A low-cost lightweight poly (Imported) is available in 3x5ft size.  These lightweight flags are not recommended for extended outdoor use.  Call for more info.


FLAG HISTORY:

The flag of the Dominican Republic, as described by Article 31 of the Dominican Constitution, features a centered white cross that extends to the edges and divides the flag into four rectangles—the top ones are blue (hoist side) and red, and the bottom ones are red (hoist side) and blue. A large coat of arms featuring a shield with the flag design and supported by a bay laurel branch (left) and a palm frond (right) is at the center of the cross; above the shield, a blue ribbon displays the national motto: Dios, Patria, Libertad (God, Fatherland, Liberty). Below the shield, the words República Dominicana appear on a red ribbon (this red ribbon is depicted in more recent versions as having its tips pointing upward). In the center of the shield, flanked by three spears (two of them holding Dominican banners) on each side, is a Bible with a small cross above it and said to be opened to the Gospel of John, chapter 8, verse 32, which reads Y la verdad nos hará libre (And the truth shall make you free).
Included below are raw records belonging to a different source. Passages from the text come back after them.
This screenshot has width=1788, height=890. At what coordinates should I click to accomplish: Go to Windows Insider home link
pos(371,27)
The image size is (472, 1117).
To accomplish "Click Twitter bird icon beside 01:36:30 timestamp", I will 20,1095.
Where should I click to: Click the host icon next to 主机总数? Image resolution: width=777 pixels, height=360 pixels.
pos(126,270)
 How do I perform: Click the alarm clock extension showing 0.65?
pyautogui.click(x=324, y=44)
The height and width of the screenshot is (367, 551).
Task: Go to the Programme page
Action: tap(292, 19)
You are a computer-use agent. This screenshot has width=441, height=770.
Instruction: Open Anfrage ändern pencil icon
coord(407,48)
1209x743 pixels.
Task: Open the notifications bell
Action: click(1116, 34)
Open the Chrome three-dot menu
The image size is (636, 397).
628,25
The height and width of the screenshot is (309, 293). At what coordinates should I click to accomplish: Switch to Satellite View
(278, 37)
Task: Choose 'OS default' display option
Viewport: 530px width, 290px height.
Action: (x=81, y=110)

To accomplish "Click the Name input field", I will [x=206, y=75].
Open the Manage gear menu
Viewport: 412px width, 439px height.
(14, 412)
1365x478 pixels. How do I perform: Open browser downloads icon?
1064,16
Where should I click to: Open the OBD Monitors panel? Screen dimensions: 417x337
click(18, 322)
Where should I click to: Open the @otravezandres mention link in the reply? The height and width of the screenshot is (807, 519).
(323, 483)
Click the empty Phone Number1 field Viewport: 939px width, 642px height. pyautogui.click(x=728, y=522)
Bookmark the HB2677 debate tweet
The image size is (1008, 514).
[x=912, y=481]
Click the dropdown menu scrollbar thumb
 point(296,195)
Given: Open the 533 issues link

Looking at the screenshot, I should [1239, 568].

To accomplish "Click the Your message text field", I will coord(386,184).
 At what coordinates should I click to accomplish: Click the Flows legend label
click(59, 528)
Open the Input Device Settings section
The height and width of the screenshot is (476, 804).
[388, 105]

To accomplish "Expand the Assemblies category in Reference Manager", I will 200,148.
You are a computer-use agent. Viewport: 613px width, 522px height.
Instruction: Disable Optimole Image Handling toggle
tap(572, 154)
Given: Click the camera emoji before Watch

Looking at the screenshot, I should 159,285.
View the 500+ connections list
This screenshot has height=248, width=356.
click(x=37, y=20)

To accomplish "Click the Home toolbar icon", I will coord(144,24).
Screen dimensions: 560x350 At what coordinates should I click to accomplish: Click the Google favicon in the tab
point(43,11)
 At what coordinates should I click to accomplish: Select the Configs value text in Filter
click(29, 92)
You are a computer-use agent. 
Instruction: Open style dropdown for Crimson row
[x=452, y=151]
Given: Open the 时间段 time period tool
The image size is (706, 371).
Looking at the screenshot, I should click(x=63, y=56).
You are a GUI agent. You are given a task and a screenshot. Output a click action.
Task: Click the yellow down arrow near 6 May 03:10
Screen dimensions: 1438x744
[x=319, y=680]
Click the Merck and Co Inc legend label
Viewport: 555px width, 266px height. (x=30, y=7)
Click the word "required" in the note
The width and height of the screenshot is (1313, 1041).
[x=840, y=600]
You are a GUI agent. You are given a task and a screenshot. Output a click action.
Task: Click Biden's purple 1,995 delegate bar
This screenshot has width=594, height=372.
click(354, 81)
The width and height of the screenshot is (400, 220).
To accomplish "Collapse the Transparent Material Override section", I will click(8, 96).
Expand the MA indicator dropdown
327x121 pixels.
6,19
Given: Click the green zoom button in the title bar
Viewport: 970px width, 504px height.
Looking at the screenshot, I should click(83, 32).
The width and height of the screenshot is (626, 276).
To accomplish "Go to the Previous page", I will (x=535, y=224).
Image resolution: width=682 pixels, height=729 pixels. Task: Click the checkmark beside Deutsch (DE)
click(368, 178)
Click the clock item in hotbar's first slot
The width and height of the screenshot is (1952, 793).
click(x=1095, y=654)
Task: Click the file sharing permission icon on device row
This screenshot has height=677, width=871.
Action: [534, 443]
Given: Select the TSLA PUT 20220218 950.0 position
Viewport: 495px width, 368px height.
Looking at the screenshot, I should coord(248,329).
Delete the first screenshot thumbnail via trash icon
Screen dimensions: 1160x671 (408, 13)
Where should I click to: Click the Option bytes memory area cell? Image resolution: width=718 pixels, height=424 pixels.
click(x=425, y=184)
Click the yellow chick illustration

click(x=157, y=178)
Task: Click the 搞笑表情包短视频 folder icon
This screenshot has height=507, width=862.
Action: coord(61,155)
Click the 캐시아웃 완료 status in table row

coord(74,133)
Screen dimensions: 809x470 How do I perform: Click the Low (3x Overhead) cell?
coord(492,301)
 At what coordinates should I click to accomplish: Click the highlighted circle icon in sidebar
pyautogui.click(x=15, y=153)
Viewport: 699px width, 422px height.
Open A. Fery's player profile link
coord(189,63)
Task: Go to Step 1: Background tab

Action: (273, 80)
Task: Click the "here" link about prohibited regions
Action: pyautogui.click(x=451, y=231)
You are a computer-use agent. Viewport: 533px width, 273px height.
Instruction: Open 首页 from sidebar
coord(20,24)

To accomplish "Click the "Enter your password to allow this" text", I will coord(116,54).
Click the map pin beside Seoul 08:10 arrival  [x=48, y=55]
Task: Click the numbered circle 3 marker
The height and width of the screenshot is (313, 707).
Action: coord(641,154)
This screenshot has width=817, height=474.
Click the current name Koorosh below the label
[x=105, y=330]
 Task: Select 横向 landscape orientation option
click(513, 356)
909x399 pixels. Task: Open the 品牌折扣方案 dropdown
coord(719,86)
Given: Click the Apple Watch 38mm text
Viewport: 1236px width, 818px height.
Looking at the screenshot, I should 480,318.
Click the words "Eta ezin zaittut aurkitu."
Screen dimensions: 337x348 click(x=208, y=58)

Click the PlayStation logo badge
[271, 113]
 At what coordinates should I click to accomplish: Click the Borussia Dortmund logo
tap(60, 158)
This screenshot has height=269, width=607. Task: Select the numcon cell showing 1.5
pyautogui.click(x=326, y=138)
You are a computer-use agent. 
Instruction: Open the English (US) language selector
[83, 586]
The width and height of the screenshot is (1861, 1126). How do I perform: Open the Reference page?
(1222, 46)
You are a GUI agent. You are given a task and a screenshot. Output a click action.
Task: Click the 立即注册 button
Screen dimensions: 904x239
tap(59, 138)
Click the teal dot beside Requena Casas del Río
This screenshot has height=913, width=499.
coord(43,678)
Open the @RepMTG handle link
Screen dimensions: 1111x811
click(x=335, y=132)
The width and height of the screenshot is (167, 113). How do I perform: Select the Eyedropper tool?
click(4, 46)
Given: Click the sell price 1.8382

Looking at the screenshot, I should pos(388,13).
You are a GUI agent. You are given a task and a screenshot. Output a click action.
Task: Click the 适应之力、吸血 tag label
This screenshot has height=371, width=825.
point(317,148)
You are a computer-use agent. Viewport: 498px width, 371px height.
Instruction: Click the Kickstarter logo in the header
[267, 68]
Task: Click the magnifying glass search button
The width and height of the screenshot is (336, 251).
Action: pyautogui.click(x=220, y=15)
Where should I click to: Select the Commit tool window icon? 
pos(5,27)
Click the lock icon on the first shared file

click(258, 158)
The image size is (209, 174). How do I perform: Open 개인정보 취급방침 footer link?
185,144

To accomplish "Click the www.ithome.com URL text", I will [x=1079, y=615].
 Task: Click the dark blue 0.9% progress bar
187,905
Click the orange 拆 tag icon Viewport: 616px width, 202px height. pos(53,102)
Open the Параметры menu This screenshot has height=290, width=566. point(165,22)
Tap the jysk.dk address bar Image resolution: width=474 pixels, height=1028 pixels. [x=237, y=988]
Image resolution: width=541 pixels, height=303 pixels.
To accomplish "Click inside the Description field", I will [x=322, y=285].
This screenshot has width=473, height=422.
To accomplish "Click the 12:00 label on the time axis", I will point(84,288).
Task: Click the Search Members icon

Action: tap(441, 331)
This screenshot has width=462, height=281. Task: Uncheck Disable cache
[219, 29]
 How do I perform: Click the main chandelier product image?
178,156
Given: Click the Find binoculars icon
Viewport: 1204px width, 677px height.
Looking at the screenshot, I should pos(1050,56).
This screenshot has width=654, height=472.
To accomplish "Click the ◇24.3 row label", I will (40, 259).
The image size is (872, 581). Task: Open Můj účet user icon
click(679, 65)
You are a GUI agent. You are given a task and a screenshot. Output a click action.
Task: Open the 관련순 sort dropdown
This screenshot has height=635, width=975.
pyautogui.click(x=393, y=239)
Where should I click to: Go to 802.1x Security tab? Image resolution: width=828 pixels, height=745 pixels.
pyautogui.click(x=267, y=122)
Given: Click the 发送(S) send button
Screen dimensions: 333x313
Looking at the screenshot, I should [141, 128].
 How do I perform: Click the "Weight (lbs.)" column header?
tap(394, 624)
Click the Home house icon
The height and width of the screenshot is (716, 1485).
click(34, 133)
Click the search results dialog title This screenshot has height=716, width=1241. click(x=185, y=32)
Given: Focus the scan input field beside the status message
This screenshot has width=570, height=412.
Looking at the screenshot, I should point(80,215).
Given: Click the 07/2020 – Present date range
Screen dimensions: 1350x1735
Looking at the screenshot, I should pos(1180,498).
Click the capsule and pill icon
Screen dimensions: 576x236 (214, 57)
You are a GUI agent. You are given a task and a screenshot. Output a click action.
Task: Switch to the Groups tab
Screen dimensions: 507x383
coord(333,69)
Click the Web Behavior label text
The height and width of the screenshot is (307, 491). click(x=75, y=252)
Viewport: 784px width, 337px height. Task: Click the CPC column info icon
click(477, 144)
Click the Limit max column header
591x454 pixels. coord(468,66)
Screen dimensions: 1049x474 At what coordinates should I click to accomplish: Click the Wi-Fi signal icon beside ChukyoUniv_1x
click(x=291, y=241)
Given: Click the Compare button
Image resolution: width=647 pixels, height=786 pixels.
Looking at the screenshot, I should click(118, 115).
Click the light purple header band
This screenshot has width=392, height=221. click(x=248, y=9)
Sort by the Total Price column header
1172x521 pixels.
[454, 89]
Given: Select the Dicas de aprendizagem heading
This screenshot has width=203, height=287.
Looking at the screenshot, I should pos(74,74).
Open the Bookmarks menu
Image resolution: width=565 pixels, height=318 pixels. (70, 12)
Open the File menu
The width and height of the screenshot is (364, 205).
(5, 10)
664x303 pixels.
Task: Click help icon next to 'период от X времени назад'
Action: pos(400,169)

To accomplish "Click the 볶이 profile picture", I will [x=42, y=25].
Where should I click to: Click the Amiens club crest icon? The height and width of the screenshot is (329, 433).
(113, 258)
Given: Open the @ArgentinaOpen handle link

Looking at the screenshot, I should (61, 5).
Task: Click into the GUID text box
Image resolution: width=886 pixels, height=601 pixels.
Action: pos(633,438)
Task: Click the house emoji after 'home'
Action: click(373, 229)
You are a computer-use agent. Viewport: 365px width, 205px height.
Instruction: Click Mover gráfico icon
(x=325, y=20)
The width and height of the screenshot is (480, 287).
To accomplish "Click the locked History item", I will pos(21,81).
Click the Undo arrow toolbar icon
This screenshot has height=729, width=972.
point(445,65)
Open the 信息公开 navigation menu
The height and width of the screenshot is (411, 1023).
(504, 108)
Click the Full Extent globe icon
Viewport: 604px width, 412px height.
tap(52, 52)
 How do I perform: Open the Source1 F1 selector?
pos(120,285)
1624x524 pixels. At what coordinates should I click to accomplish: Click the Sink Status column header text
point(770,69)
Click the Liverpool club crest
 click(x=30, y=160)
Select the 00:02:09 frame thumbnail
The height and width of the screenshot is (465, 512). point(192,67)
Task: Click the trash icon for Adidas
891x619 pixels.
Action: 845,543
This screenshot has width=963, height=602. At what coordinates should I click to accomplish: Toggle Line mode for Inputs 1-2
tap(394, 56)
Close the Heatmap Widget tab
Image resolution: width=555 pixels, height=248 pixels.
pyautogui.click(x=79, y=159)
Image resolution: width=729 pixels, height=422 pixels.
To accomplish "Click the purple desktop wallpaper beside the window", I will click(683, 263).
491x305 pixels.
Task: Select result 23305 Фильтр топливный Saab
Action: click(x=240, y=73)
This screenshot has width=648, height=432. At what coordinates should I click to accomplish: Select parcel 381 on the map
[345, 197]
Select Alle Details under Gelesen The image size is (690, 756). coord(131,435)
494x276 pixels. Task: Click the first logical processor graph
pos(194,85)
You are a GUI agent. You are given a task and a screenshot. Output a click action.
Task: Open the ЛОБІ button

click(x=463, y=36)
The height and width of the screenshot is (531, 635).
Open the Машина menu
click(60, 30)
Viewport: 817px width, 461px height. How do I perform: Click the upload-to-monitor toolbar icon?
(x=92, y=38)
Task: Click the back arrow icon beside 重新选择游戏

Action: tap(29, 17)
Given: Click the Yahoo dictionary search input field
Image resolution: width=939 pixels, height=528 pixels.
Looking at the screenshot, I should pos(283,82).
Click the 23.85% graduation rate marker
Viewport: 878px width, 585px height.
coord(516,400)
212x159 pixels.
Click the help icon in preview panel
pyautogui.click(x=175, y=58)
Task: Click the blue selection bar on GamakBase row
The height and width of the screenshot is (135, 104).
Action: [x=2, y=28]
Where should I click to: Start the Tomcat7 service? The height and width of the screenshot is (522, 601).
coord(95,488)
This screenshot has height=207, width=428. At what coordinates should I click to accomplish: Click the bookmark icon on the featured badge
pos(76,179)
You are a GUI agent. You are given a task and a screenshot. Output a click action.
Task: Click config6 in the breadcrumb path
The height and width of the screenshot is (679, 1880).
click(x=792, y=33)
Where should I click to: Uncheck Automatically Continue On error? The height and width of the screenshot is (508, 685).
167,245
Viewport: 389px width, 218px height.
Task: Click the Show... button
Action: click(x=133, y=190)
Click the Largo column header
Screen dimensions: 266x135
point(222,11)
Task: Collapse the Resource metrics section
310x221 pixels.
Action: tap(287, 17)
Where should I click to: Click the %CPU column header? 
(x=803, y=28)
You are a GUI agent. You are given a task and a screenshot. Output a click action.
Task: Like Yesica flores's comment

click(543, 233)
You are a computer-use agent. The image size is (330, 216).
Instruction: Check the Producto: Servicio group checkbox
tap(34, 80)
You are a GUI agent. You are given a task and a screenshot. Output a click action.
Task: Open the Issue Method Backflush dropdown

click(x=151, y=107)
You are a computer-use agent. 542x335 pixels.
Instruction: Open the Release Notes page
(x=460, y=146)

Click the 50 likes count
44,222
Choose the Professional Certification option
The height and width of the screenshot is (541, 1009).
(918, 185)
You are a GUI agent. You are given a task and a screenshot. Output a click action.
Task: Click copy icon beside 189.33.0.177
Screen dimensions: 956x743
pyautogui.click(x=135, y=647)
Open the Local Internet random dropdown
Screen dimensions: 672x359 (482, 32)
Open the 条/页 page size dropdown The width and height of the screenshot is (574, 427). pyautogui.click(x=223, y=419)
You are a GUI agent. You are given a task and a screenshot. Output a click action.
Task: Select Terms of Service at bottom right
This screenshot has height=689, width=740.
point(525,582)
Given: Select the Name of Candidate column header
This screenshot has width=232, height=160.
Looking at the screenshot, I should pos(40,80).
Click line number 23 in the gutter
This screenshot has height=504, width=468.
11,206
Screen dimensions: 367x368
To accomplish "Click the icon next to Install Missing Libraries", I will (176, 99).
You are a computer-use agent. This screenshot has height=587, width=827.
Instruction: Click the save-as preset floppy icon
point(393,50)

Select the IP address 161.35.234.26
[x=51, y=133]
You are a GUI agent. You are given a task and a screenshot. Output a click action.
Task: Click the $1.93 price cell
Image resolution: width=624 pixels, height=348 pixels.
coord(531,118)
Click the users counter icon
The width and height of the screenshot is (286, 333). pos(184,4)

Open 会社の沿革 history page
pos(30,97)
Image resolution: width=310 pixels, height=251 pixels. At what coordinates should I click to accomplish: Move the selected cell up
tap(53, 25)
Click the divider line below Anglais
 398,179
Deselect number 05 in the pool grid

The blue on the flag stands for liberty, the white for salvation, the red for the blood of heroes. The civil ensign follows the same design, but without the charge in the center. Tourists have sometimes been mistakenly told that the colors of the flag stand for beans, rice, and water - this is incorrect.

The flag was designed by the leader of the Trinitarians, the founding father (Padre de la Patria) Juan Pablo Duarte. To create distinct flags for state and civil use, the coat of arms, adopted in 1844, was placed on the state flag. The motto had been the password of the Trinitarians.